> SELECTED PASSAGE

I am prepping 50 pens.  I've turned about half and finished out a few using:

Sand to 600
Using the Beall 3 on mandrel buff with tripoli, white diamond, and then the carnuba wax.  The gloss is not bad after the white diamond, and is as good as any I have seen after the carnuba.  I think that the shine will diminish a bit when the wax wears off, but they still look pretty darn good after the white diamond.  I've done other pens that look worse.  I just got the buffing wheels a couple weeks ago and this is my first use of it.  I'm most concerned about people's oils and such penetrating the stabilized wood and discoloring.  Only would apply to the lighter color woods.  Any thoughts?


----------



## alamocdc (Oct 24, 2006)

A lot depends on individual body chemistry. Back before I found this site (and pen finishing techniques other than FP) I had a request for two figured cherry pens by two different people. These weren't stabilized. Today, one has picked up a very nice patina. The other had almost a gray appearance after about three months, but the owner still loves it (I think it looks horrible). I've tried to get him to let me refinish it, but he refuses. Had they been stabilized the appearance of each would now be even different. The stabilizing medium seems to change the characteristics of how the wood reacts to our body oils and acids, if only slightly, but it also depends largely on the wood itself.

> DO THIS
From the pen-finishing thread, copy out the passage that starts at the words "I am prepping" and stops after "(Oct 24, 2006)", with every word left unchanged.

> DATA LISTING
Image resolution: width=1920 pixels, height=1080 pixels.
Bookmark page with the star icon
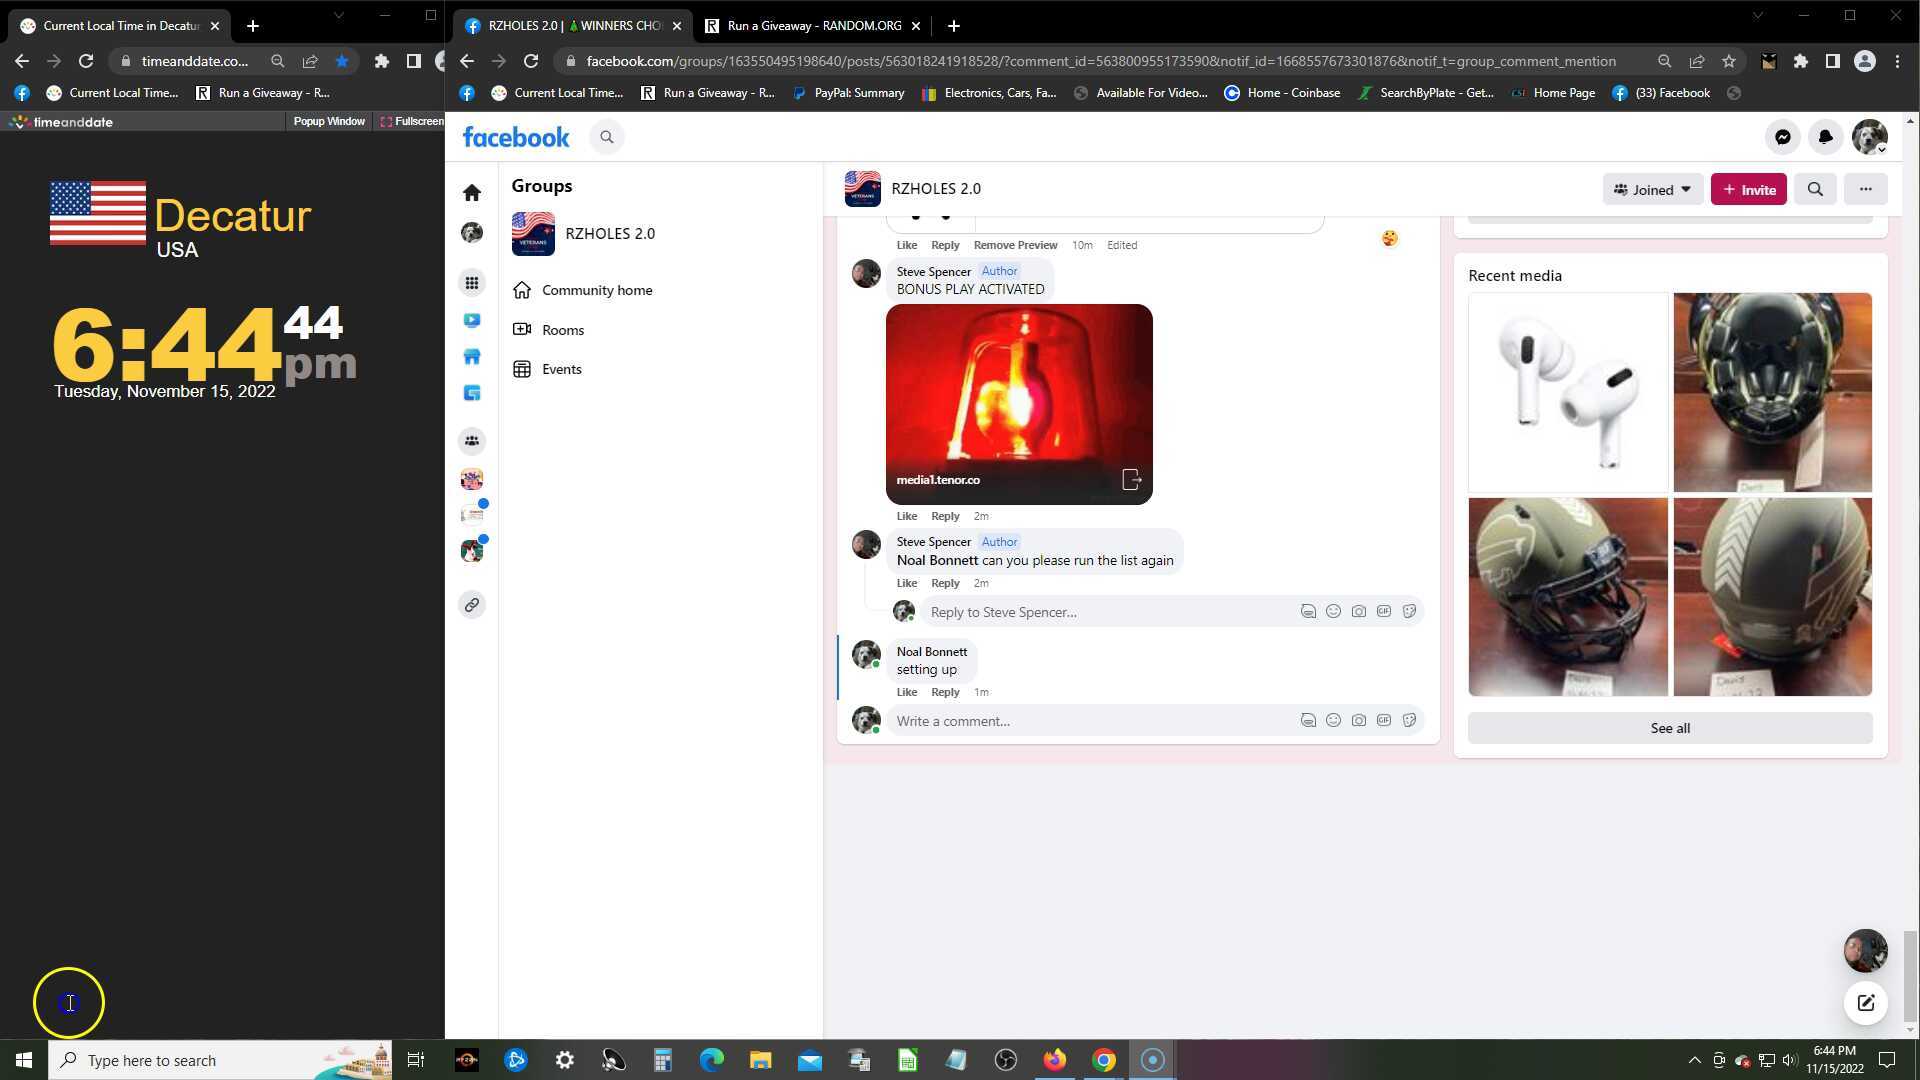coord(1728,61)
---
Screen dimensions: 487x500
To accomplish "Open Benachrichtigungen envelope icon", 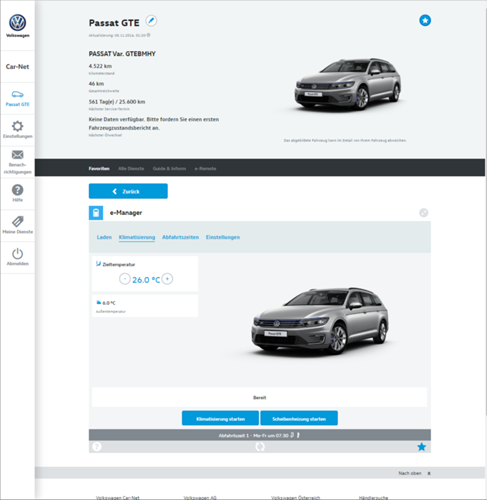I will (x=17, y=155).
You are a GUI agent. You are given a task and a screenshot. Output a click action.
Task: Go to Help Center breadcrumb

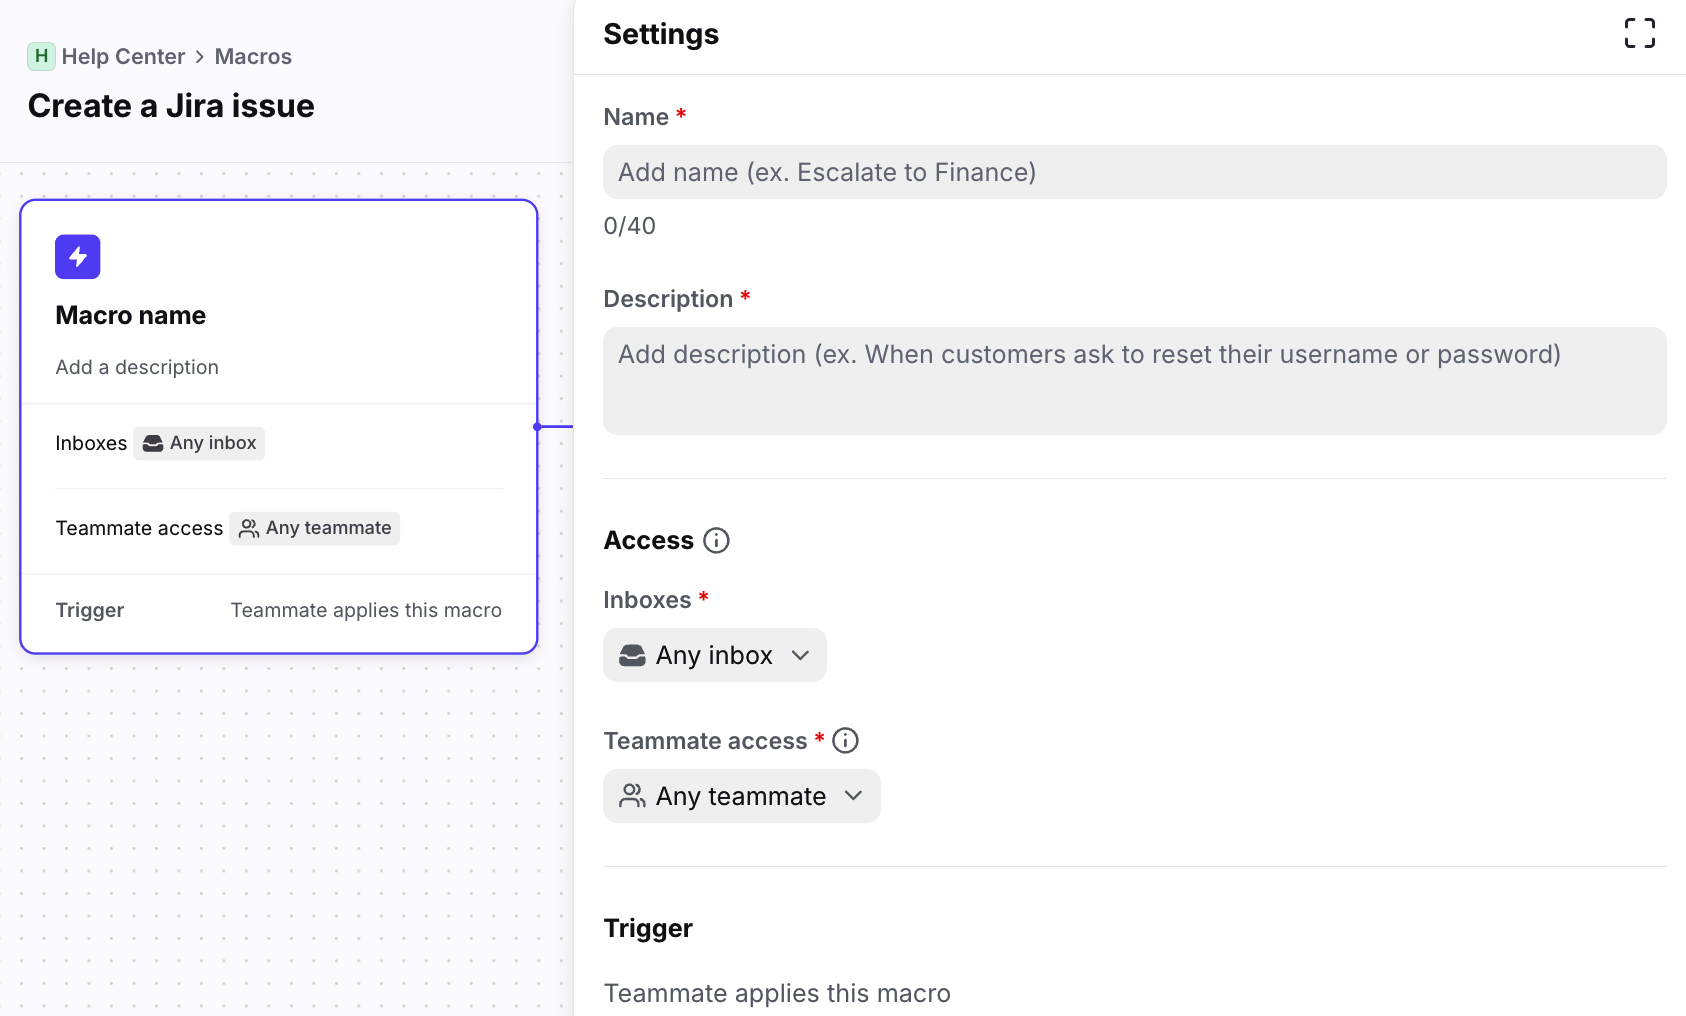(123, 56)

> EXERCISE RESULT
I am prepping 50 pens.  I've turned about half and finished out a few using:

Sand to 600
Using the Beall 3 on mandrel buff with tripoli, white diamond, and then the carnuba wax.  The gloss is not bad after the white diamond, and is as good as any I have seen after the carnuba.  I think that the shine will diminish a bit when the wax wears off, but they still look pretty darn good after the white diamond.  I've done other pens that look worse.  I just got the buffing wheels a couple weeks ago and this is my first use of it.  I'm most concerned about people's oils and such penetrating the stabilized wood and discoloring.  Only would apply to the lighter color woods.  Any thoughts?


----------



## alamocdc (Oct 24, 2006)